**Extracted records:**
#####
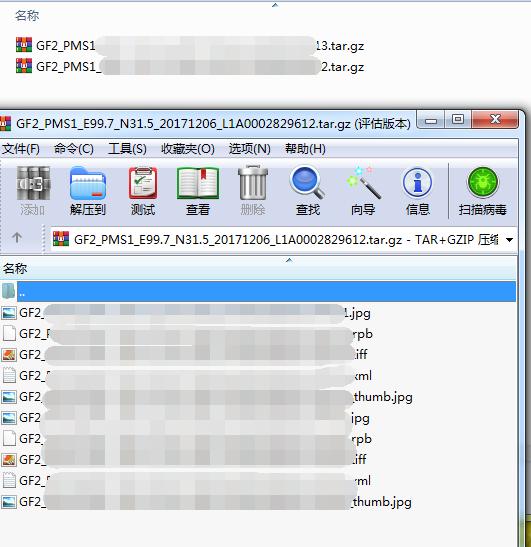Go up one level with arrow button
Screen dimensions: 531x547
coord(17,238)
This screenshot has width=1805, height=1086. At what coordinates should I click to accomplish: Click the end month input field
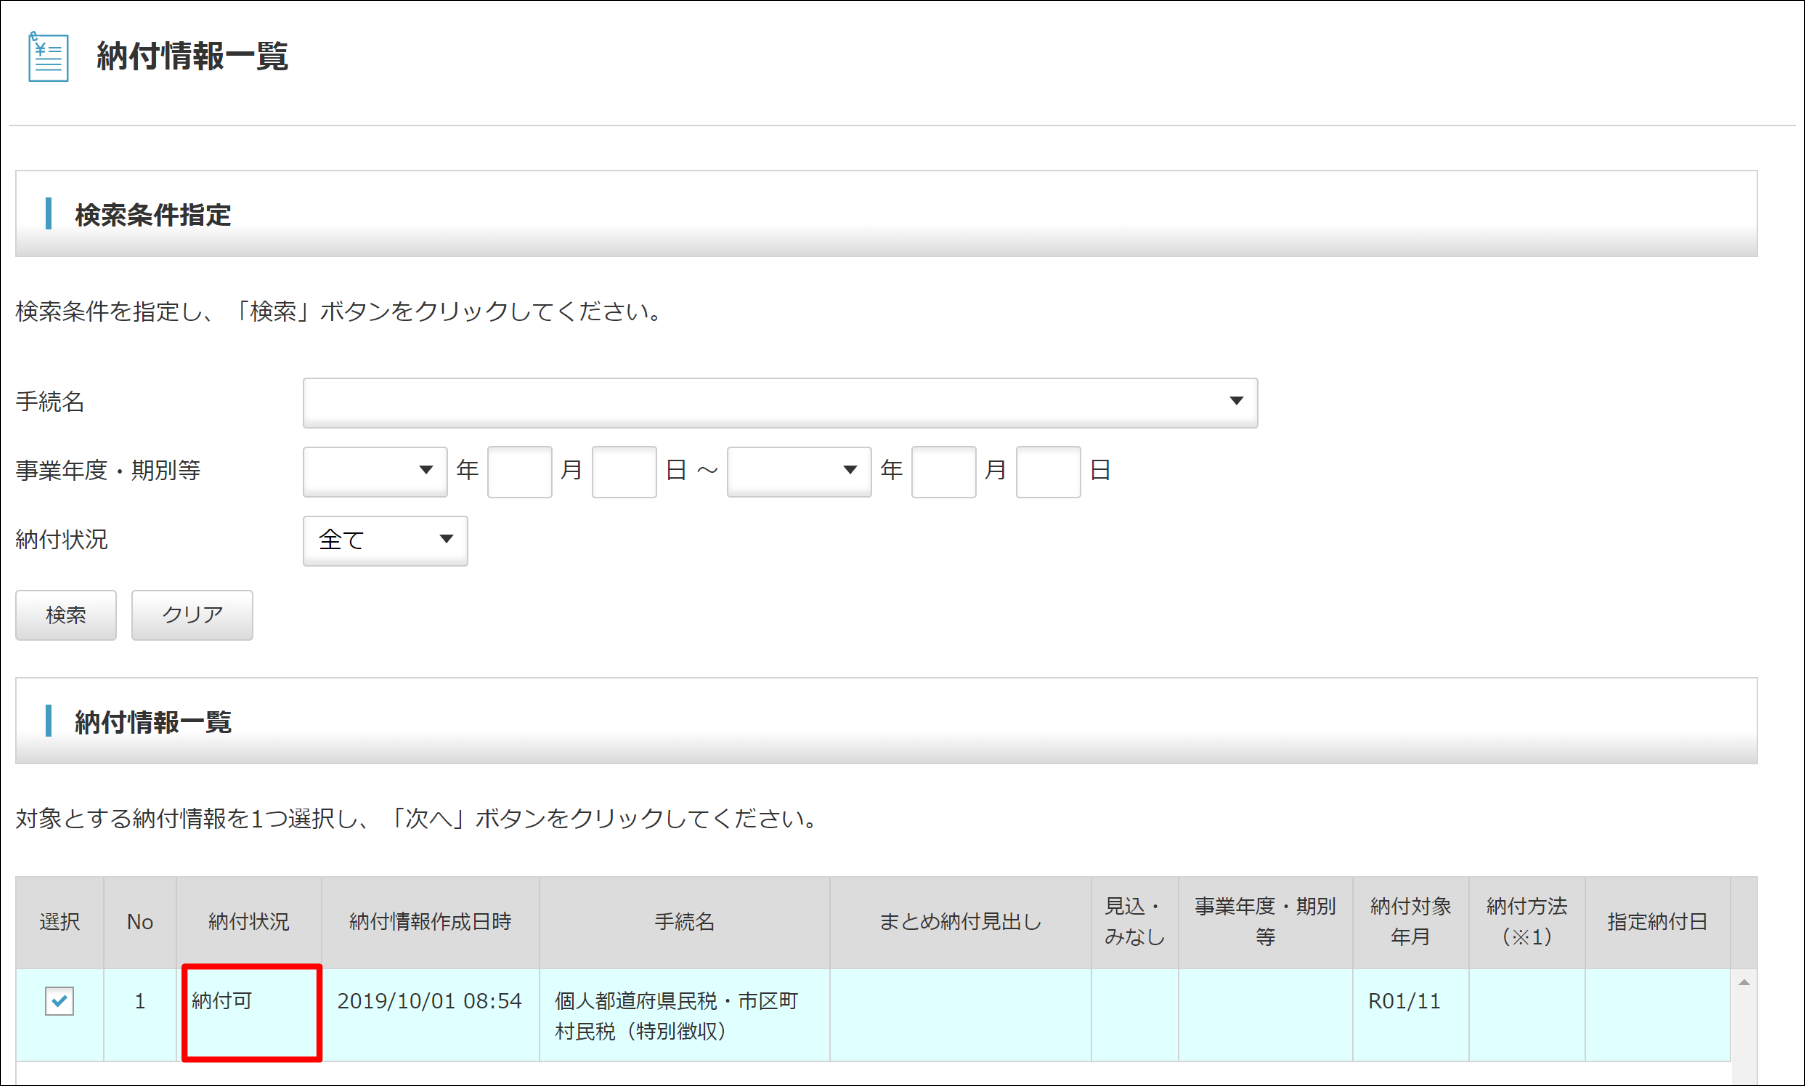[x=1048, y=471]
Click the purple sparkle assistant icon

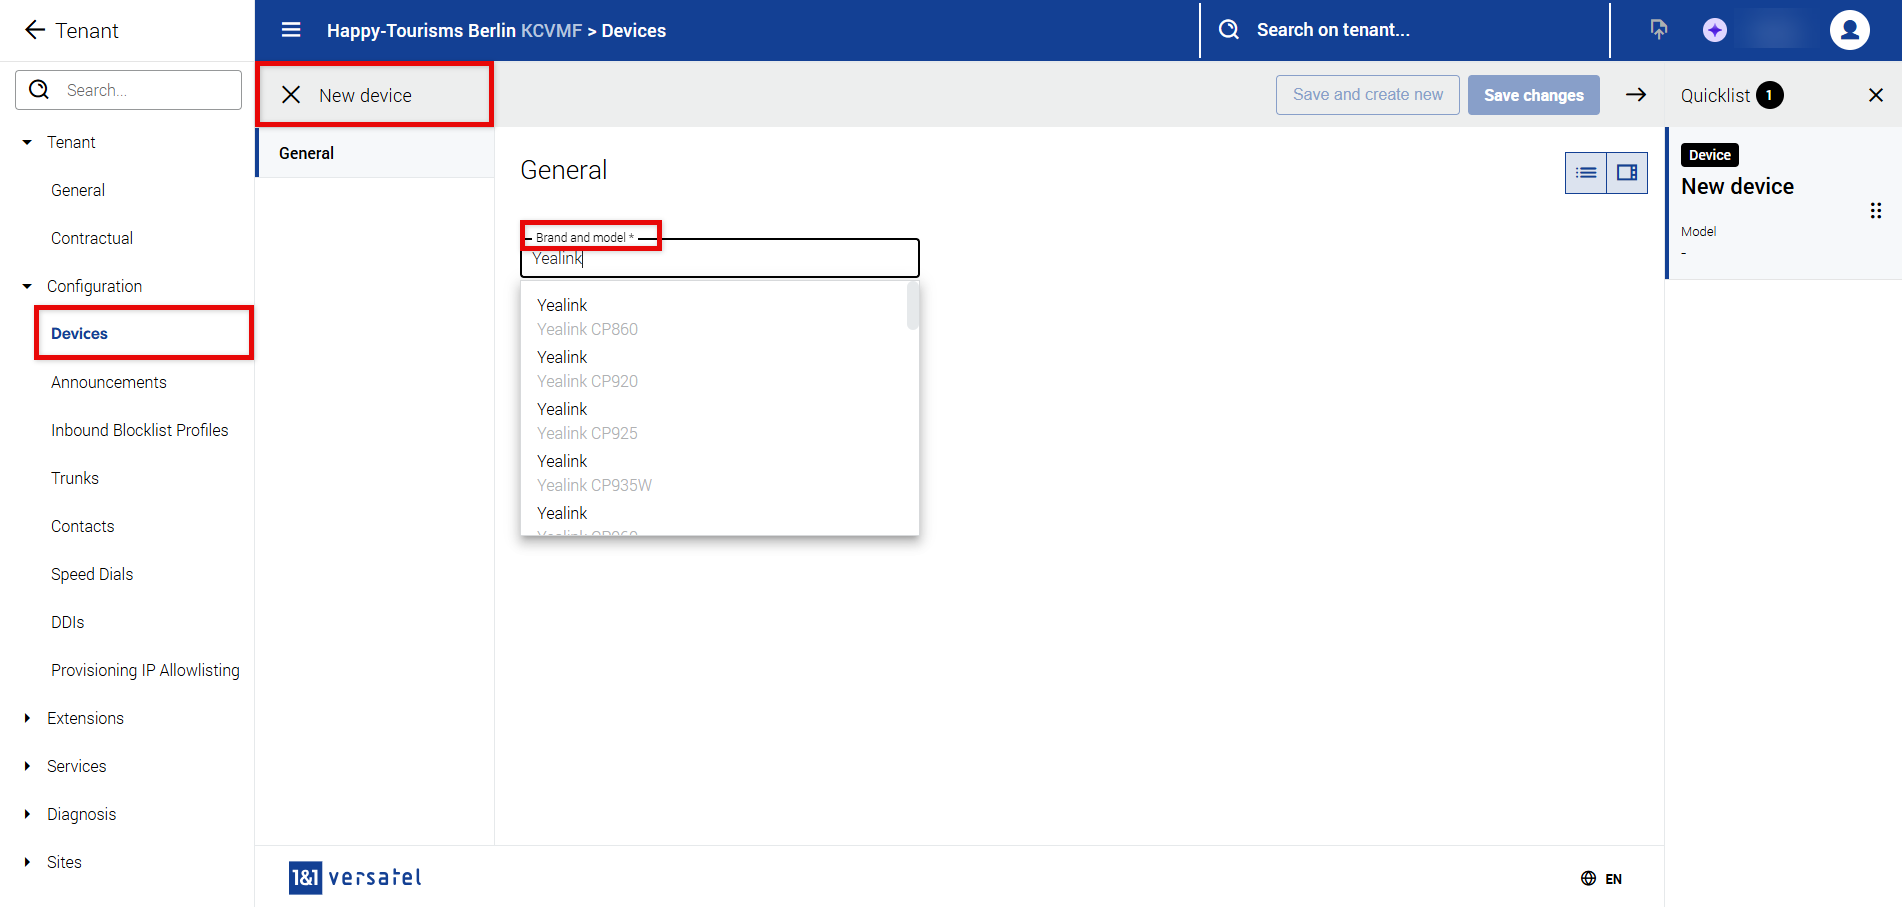[x=1714, y=30]
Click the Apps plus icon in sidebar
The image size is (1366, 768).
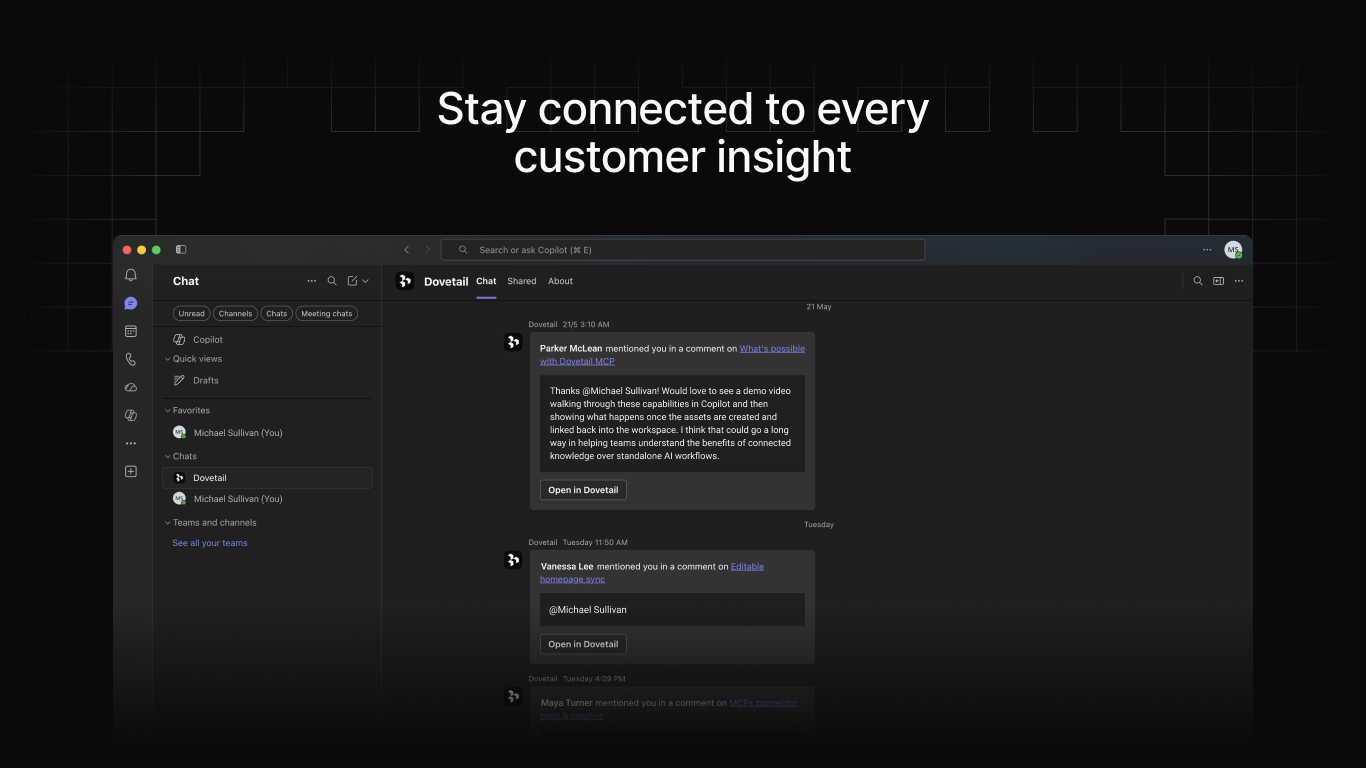[131, 471]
#####
**WHAT YOU ARE ASKED TO DO:** Could you write out again, exactly, the lines from the line containing "Click the Apps plus icon in sidebar" through the last line of the records above? Leave out the pictures.

**TASK OUTPUT:**
Click the Apps plus icon in sidebar
The image size is (1366, 768).
[131, 471]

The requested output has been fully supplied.